Drug craving and seeking behavior, as well as relapse, are driven largely by recollection of powerful drug-associated memories, explained Everitt. As the brain retrieves these memories – by recall, or exposure to drug-related stimuli – memory reconsolidation takes place. This neurochemical process strengthens and reinforces memories, which can persistently impact behavior. “We specifically examined how we could target these maladaptive drug-related memories, and prevent them from triggering drug-taking and relapse,” he said.
Memory consolidation was previously assumed to be permanent, explained Everitt. But like many aspects of the brain, memory exhibits ‘plasticity,’ in its capacity to constantly rewire neural pathways, responding to changing stimuli and experiences by reorganizing brain connections. His research group uncovered that when drug memories are reactivated by retrieval, they enter a pliable and unstable state.
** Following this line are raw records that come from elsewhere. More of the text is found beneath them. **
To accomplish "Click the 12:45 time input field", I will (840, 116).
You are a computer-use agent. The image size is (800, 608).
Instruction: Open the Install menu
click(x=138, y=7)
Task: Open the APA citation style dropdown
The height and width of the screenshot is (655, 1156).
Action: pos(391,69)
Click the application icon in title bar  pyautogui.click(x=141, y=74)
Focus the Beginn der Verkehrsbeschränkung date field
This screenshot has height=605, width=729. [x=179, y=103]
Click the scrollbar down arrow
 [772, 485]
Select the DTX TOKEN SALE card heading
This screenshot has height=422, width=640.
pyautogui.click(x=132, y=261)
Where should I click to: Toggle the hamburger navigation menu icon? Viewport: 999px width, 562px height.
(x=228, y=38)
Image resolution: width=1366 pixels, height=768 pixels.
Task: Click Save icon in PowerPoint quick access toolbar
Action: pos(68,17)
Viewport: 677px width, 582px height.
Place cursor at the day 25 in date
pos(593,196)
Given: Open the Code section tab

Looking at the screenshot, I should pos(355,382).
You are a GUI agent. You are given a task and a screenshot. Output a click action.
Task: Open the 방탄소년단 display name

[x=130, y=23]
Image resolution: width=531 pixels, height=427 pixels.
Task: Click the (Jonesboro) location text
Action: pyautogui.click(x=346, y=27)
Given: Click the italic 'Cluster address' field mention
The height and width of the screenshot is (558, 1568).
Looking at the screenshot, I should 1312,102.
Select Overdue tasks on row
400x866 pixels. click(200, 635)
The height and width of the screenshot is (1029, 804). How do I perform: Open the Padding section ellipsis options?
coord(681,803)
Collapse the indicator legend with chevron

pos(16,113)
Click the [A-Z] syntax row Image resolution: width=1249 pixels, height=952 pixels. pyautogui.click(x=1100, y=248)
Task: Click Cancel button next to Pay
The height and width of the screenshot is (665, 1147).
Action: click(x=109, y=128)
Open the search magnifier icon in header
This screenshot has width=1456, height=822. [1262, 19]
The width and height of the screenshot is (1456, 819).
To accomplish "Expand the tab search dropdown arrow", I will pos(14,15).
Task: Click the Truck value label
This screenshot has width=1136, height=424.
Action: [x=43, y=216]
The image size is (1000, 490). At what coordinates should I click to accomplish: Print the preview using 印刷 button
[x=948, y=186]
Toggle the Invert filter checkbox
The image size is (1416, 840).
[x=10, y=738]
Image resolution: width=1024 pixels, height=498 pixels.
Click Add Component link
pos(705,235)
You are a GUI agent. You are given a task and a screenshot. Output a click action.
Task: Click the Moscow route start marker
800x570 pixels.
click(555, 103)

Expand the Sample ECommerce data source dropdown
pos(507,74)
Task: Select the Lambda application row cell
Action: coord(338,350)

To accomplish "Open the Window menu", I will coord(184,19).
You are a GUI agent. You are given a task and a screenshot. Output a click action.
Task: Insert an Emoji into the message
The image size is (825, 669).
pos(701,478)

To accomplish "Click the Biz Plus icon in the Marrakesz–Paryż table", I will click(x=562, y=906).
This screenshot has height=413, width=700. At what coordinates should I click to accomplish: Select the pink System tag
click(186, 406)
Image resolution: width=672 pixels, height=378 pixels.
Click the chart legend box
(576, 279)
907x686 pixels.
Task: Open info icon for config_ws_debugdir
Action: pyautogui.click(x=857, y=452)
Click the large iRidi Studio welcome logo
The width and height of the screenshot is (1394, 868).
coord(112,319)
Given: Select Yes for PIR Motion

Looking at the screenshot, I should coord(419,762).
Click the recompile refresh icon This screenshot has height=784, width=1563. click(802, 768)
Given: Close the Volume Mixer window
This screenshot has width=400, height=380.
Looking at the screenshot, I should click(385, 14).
Taking advantage of this unstable state, Everitt’s Cambridge team found that in rats, memory reconsolidation could be prevented in one of two ways: by blocking brain chemicals, or by inactivating genes. In one study, the team diminished drug-seeking behaviors by obstructing a brain chemical receptor crucial to learning and memory, thus erasing memories. In another study, his team found they could weaken drug memories by altering a particular gene in the amygdala, a brain area processing emotional memory. In both studies, memory disruption only worked if the pathway was blocked at retrieval, during memory reconsolidation – at the moment before restabilization of the memory in the brain. Yet both methods seemed to weaken or erase maladaptive memories, and so reduced drug-seeking behavior and relapse.
These findings strongly suggest that the plasticity of memory reconsolidation is key to diminishing the impact of drug-associated recollections. “Of course, inactivating genes in the brain is not feasible in humans,” said Everitt. “So we’re directing our research to better identify the underlying brain mechanisms of memory reconsolidation.” Everitt believes that further research across these areas – including uncovering what might make some individuals more vulnerable – may enable development of medications tailored to chemically interrupt those memory processes in humans.
Treatments disrupting drug memories would need to be administered in a monitored clinical settings, while addicts reactivate their strongest drug memories, noted Everitt. But such therapies might not only help diminish drug-taking behaviors and relapse, they might also enhance abstinence-promoting treatment.
Additionally, memory reconsolidation treatment could also be relevant for other disorders involving maladaptive, unwanted memories, noted Everitt. “Persistent fear-related memories which greatly affect behavior – such as those in PTSD and other anxiety-related disorders – also hold potential for this type of treatment.”